The document released on 31st July was highly anticipated and social media, blogs and legal news sources have been alive with discussion and opinion on the issue.
The Motor Accident Solicitors Society (MASS) agreed on their LinkedIn page that raising the small claims track limit to £5,000 would have a detrimental effect on access to justice.
Having listened to the evidence from all sides of the debate, the Committee has produced a considered and thoughtful response to the problems of fraudulent or exaggerated claims.
Chairman of MASS, Craig Budsworth said: “Having listened to the evidence from all sides of the debate, the Committee has produced a considered and thoughtful response to the problems of fraudulent or exaggerated claims that we all wish to tackle.
Deborah Evans, Chief Executive of the Association of Personal Injury Lawyers believes the committee has admitted that the government has been largely on the side of insurers so far and agrees that insurers must “get their house in order”
She said: “The issue of whiplash claims and their effect on premiums has been subject to much propaganda. But the committee recognises that the number of claims has fallen, and that reports of the level of fraudulent claims are essentially based on guesswork.”

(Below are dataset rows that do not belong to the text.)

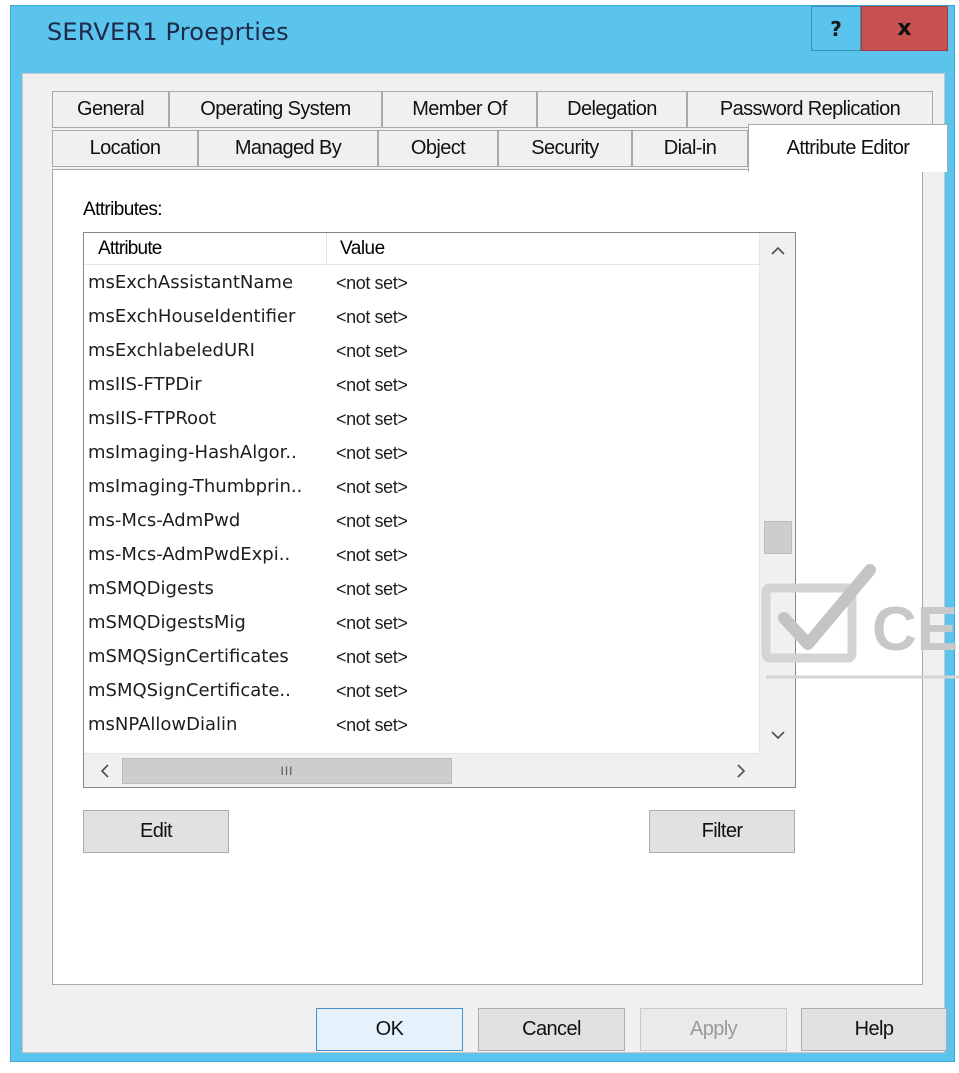  I want to click on filter-button: Filter, so click(722, 832).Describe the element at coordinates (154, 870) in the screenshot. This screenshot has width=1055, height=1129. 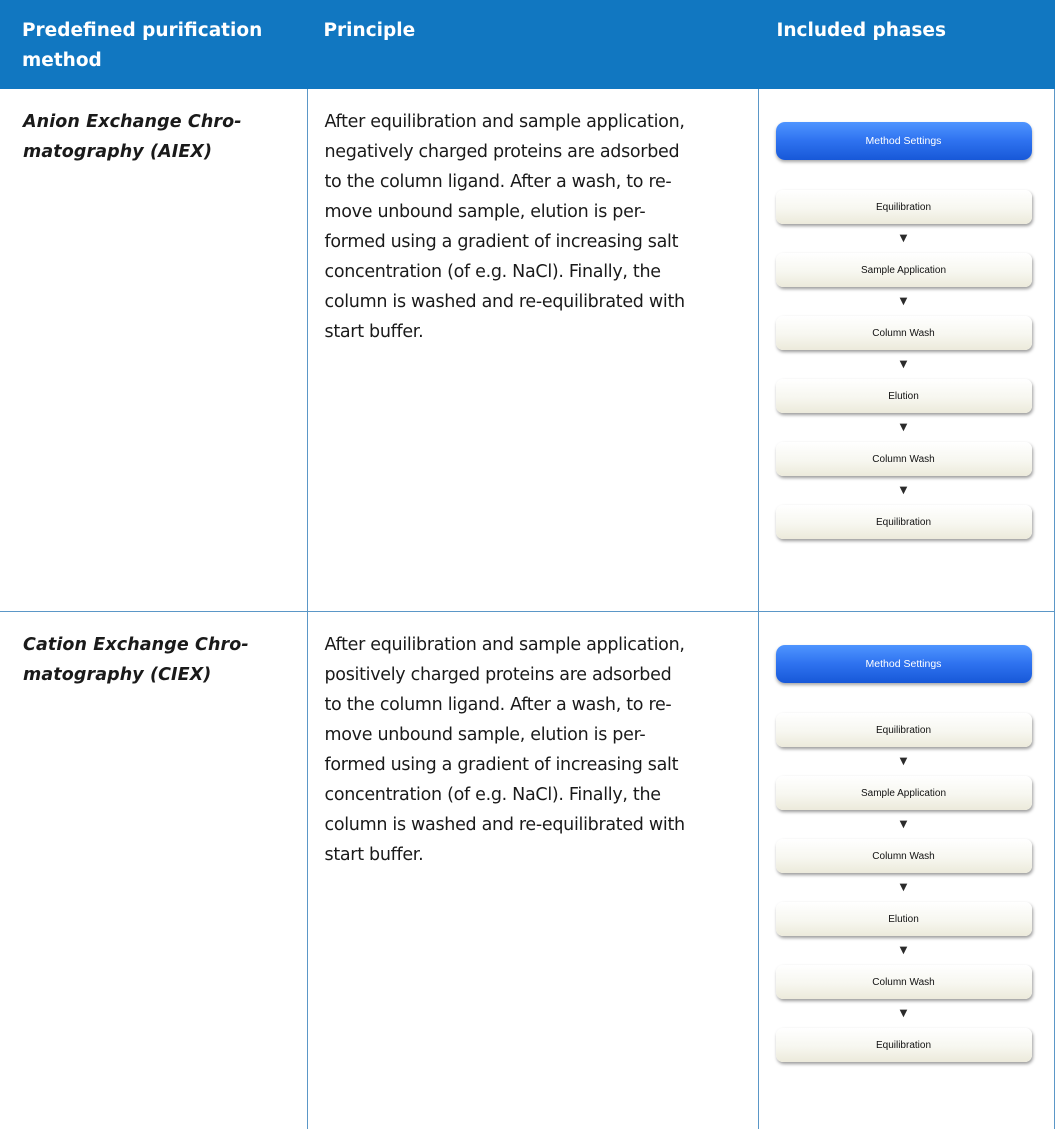
I see `method-cell: Cation Exchange Chro- matography (CIEX)` at that location.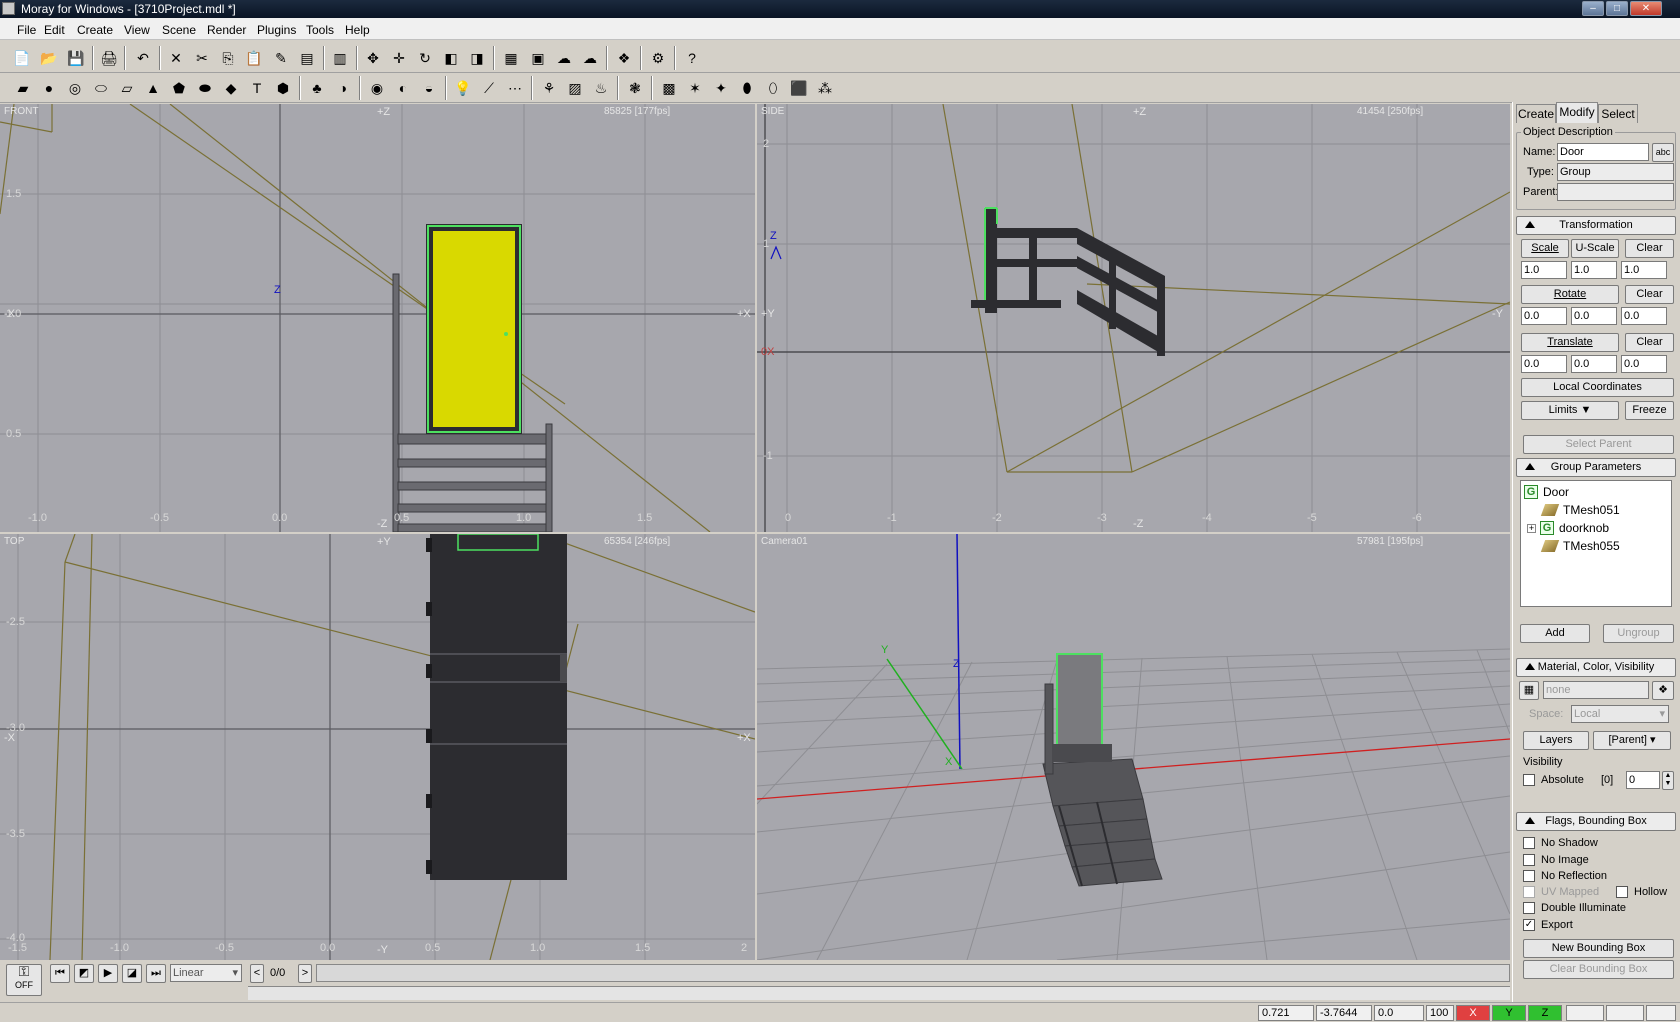 This screenshot has height=1022, width=1680. What do you see at coordinates (773, 88) in the screenshot?
I see `fog-icon: ⬯` at bounding box center [773, 88].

Litigation Futures Editor, Neil Rose believes the report comes as a “nasty surprise to the insurance industry, which has very much held the whip hand to date”. He also believes that the recommendation not to raise the small claims track is correct because “the general public is [not] ready to self-represent en masse” and that it would not make it easier to challenge fraudulent claimants, as previously suggested.
The issue of whiplash claims and their effect on premiums has been subject to much propaganda.

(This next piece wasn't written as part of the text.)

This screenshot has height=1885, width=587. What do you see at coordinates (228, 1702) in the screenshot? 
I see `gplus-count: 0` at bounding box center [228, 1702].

The Law Society’s Chief Executive, Desmond Hudson told the Law Gazette: “It’s time that insurance companies stopped blaming everyone else, be it government, lawyers or their own customers, and instead concentrated on getting their own house in order.” He evaluated that the committee reached the “inescapable conclusion that current insurance companies’ practises encourages fraudulent or exaggerated claims.”

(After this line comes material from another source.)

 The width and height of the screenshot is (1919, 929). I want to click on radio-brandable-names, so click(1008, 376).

The Association of British Insurers’ Head of Motor and Liability, James Dalton, had mixed opinions about the report. He praised proposals to increase the quality and timeliness of evidence required to submit a whiplash claim, and also recommendations to bring forward the three year limitation period for a whiplash claim.
Mr Dalton expressed disappointment though that the committee did not recommend raising the small claims track limit to £5,000 saying: “This is the Committee simply kicking into the long grass making the recommendations for change that are vitally needed”.
The Forum of Insurance Lawyers (FOIL) has come out in support of the report and described it as a ‘valuable, common sense contribution to the whiplash debate’.
FOIL’s motor sector representative, Nigel Teasdale said: ‘The Ministry of Justice holds the ‘whip hand’ here. FOIL hopes that it embraces the practical, sensible measures proposed by the TSC which will involve all sides of the industry in making adjustment to curb fraudulent claims, while dealing fairly with those suffering genuine injury.’